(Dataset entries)
◆ ◆ ◆ ◆ ◆ ◆ ◆
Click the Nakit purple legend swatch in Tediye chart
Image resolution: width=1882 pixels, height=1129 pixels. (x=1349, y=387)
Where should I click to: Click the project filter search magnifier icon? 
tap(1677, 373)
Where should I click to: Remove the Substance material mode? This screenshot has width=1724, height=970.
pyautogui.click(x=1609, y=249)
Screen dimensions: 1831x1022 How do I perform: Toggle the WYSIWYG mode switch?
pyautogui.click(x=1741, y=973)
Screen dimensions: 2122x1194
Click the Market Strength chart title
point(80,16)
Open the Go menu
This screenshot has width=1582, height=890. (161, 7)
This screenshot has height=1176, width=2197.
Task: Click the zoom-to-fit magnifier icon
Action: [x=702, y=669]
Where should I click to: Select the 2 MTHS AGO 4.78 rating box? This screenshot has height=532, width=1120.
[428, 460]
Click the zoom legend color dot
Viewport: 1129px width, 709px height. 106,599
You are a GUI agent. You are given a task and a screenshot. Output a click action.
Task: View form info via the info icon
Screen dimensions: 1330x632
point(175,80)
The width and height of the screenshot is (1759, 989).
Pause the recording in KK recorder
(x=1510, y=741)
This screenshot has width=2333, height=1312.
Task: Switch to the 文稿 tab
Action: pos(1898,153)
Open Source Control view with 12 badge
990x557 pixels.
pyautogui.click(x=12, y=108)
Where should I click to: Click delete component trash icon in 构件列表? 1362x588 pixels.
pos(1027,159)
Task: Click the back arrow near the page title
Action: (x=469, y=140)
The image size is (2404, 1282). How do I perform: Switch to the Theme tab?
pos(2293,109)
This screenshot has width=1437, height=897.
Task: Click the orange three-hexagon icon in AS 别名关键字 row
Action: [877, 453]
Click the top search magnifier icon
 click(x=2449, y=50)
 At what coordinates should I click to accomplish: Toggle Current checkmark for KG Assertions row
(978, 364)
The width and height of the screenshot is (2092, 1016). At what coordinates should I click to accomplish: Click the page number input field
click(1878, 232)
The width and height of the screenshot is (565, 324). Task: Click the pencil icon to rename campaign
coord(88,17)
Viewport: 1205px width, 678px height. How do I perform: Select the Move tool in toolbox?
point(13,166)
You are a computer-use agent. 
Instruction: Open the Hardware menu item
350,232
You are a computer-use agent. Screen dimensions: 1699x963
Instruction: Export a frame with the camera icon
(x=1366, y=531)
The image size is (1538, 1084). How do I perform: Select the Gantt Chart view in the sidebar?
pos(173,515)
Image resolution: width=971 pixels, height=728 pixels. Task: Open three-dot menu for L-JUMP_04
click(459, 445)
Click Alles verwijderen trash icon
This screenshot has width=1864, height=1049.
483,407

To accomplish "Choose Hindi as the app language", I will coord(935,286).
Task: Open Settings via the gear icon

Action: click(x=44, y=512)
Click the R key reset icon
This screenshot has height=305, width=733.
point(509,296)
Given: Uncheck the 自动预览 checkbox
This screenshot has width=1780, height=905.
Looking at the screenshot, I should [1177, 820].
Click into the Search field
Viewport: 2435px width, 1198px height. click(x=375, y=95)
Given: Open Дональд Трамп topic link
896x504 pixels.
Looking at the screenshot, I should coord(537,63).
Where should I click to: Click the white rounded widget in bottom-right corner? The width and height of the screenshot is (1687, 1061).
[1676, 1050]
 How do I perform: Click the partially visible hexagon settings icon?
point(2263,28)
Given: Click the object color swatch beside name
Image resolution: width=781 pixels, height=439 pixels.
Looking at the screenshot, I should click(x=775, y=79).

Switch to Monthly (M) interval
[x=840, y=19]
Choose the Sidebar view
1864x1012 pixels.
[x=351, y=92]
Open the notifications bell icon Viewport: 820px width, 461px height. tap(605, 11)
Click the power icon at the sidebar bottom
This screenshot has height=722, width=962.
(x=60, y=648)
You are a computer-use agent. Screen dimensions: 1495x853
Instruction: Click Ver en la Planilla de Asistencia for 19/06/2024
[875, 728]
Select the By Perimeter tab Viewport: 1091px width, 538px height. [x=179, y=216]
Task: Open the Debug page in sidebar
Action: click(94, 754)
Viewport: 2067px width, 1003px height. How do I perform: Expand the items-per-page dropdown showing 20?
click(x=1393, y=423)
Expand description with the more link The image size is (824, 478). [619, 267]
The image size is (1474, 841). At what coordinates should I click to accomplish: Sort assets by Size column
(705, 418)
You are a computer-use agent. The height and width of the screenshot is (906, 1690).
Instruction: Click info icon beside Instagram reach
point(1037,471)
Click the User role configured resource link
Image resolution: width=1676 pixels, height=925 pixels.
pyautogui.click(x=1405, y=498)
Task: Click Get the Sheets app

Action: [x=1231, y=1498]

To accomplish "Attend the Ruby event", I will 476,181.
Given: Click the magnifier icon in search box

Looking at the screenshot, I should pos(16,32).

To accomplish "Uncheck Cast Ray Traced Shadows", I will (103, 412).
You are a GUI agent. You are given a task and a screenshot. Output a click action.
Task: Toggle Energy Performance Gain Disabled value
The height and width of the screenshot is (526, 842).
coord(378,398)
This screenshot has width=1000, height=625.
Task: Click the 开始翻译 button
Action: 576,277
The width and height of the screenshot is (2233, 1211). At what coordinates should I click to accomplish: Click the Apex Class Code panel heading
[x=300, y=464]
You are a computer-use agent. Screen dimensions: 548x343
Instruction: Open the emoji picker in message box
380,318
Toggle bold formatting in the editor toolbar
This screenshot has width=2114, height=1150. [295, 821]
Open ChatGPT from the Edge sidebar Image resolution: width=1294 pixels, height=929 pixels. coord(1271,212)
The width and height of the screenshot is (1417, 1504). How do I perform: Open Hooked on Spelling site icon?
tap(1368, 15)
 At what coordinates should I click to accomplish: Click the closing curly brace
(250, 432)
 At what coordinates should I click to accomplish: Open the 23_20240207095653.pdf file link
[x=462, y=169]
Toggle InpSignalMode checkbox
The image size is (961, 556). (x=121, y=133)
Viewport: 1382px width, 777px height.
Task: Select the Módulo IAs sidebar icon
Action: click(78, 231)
◆ ◆ ◆ ◆ ◆ ◆ ◆
## EXERCISE AIM
Every record, from top to bottom, must be transcribed exactly.

## WRITTEN RESPONSE
Click the Nakit purple legend swatch in Tediye chart
Image resolution: width=1882 pixels, height=1129 pixels. (x=1349, y=387)
Where should I click to: Click the project filter search magnifier icon? 
tap(1677, 373)
Where should I click to: Remove the Substance material mode? This screenshot has width=1724, height=970.
pyautogui.click(x=1609, y=249)
Screen dimensions: 1831x1022 How do I perform: Toggle the WYSIWYG mode switch?
pyautogui.click(x=1741, y=973)
Screen dimensions: 2122x1194
Click the Market Strength chart title
point(80,16)
Open the Go menu
This screenshot has width=1582, height=890. (161, 7)
This screenshot has height=1176, width=2197.
Task: Click the zoom-to-fit magnifier icon
Action: [x=702, y=669]
Where should I click to: Select the 2 MTHS AGO 4.78 rating box? This screenshot has height=532, width=1120.
[428, 460]
Click the zoom legend color dot
Viewport: 1129px width, 709px height. 106,599
You are a GUI agent. You are given a task and a screenshot. Output a click action.
Task: View form info via the info icon
Screen dimensions: 1330x632
point(175,80)
The width and height of the screenshot is (1759, 989).
Pause the recording in KK recorder
(x=1510, y=741)
This screenshot has width=2333, height=1312.
Task: Switch to the 文稿 tab
Action: pos(1898,153)
Open Source Control view with 12 badge
990x557 pixels.
pyautogui.click(x=12, y=108)
Where should I click to: Click delete component trash icon in 构件列表? 1362x588 pixels.
pos(1027,159)
Task: Click the back arrow near the page title
Action: (x=469, y=140)
The image size is (2404, 1282). How do I perform: Switch to the Theme tab?
pos(2293,109)
This screenshot has width=1437, height=897.
Task: Click the orange three-hexagon icon in AS 别名关键字 row
Action: [877, 453]
Click the top search magnifier icon
 click(x=2449, y=50)
 At what coordinates should I click to accomplish: Toggle Current checkmark for KG Assertions row
(978, 364)
The width and height of the screenshot is (2092, 1016). At what coordinates should I click to accomplish: Click the page number input field
click(1878, 232)
The width and height of the screenshot is (565, 324). Task: Click the pencil icon to rename campaign
coord(88,17)
Viewport: 1205px width, 678px height. How do I perform: Select the Move tool in toolbox?
point(13,166)
You are a computer-use agent. 
Instruction: Open the Hardware menu item
350,232
You are a computer-use agent. Screen dimensions: 1699x963
Instruction: Export a frame with the camera icon
(x=1366, y=531)
The image size is (1538, 1084). How do I perform: Select the Gantt Chart view in the sidebar?
pos(173,515)
Image resolution: width=971 pixels, height=728 pixels. Task: Open three-dot menu for L-JUMP_04
click(459, 445)
Click Alles verwijderen trash icon
This screenshot has width=1864, height=1049.
483,407

To accomplish "Choose Hindi as the app language", I will coord(935,286).
Task: Open Settings via the gear icon

Action: click(x=44, y=512)
Click the R key reset icon
This screenshot has height=305, width=733.
point(509,296)
Given: Uncheck the 自动预览 checkbox
This screenshot has width=1780, height=905.
Looking at the screenshot, I should [1177, 820].
Click into the Search field
Viewport: 2435px width, 1198px height. click(x=375, y=95)
Given: Open Дональд Трамп topic link
896x504 pixels.
Looking at the screenshot, I should coord(537,63).
Where should I click to: Click the white rounded widget in bottom-right corner? The width and height of the screenshot is (1687, 1061).
[1676, 1050]
 How do I perform: Click the partially visible hexagon settings icon?
point(2263,28)
Given: Click the object color swatch beside name
Image resolution: width=781 pixels, height=439 pixels.
Looking at the screenshot, I should click(x=775, y=79).

Switch to Monthly (M) interval
[x=840, y=19]
Choose the Sidebar view
1864x1012 pixels.
[x=351, y=92]
Open the notifications bell icon Viewport: 820px width, 461px height. tap(605, 11)
Click the power icon at the sidebar bottom
This screenshot has height=722, width=962.
(x=60, y=648)
You are a computer-use agent. Screen dimensions: 1495x853
Instruction: Click Ver en la Planilla de Asistencia for 19/06/2024
[875, 728]
Select the By Perimeter tab Viewport: 1091px width, 538px height. [x=179, y=216]
Task: Open the Debug page in sidebar
Action: click(94, 754)
Viewport: 2067px width, 1003px height. How do I perform: Expand the items-per-page dropdown showing 20?
click(x=1393, y=423)
Expand description with the more link The image size is (824, 478). [619, 267]
The image size is (1474, 841). At what coordinates should I click to accomplish: Sort assets by Size column
(705, 418)
You are a computer-use agent. The height and width of the screenshot is (906, 1690).
Instruction: Click info icon beside Instagram reach
point(1037,471)
Click the User role configured resource link
Image resolution: width=1676 pixels, height=925 pixels.
pyautogui.click(x=1405, y=498)
Task: Click Get the Sheets app

Action: [x=1231, y=1498]

To accomplish "Attend the Ruby event", I will 476,181.
Given: Click the magnifier icon in search box

Looking at the screenshot, I should pos(16,32).

To accomplish "Uncheck Cast Ray Traced Shadows", I will (103, 412).
You are a GUI agent. You are given a task and a screenshot. Output a click action.
Task: Toggle Energy Performance Gain Disabled value
The height and width of the screenshot is (526, 842).
coord(378,398)
This screenshot has width=1000, height=625.
Task: Click the 开始翻译 button
Action: 576,277
The width and height of the screenshot is (2233, 1211). At what coordinates should I click to accomplish: Click the Apex Class Code panel heading
[x=300, y=464]
You are a computer-use agent. Screen dimensions: 548x343
Instruction: Open the emoji picker in message box
380,318
Toggle bold formatting in the editor toolbar
This screenshot has width=2114, height=1150. [295, 821]
Open ChatGPT from the Edge sidebar Image resolution: width=1294 pixels, height=929 pixels. coord(1271,212)
The width and height of the screenshot is (1417, 1504). How do I perform: Open Hooked on Spelling site icon?
tap(1368, 15)
 At what coordinates should I click to accomplish: Click the closing curly brace
(250, 432)
 At what coordinates should I click to accomplish: Open the 23_20240207095653.pdf file link
[x=462, y=169]
Toggle InpSignalMode checkbox
The image size is (961, 556). (x=121, y=133)
Viewport: 1382px width, 777px height.
Task: Select the Módulo IAs sidebar icon
Action: click(78, 231)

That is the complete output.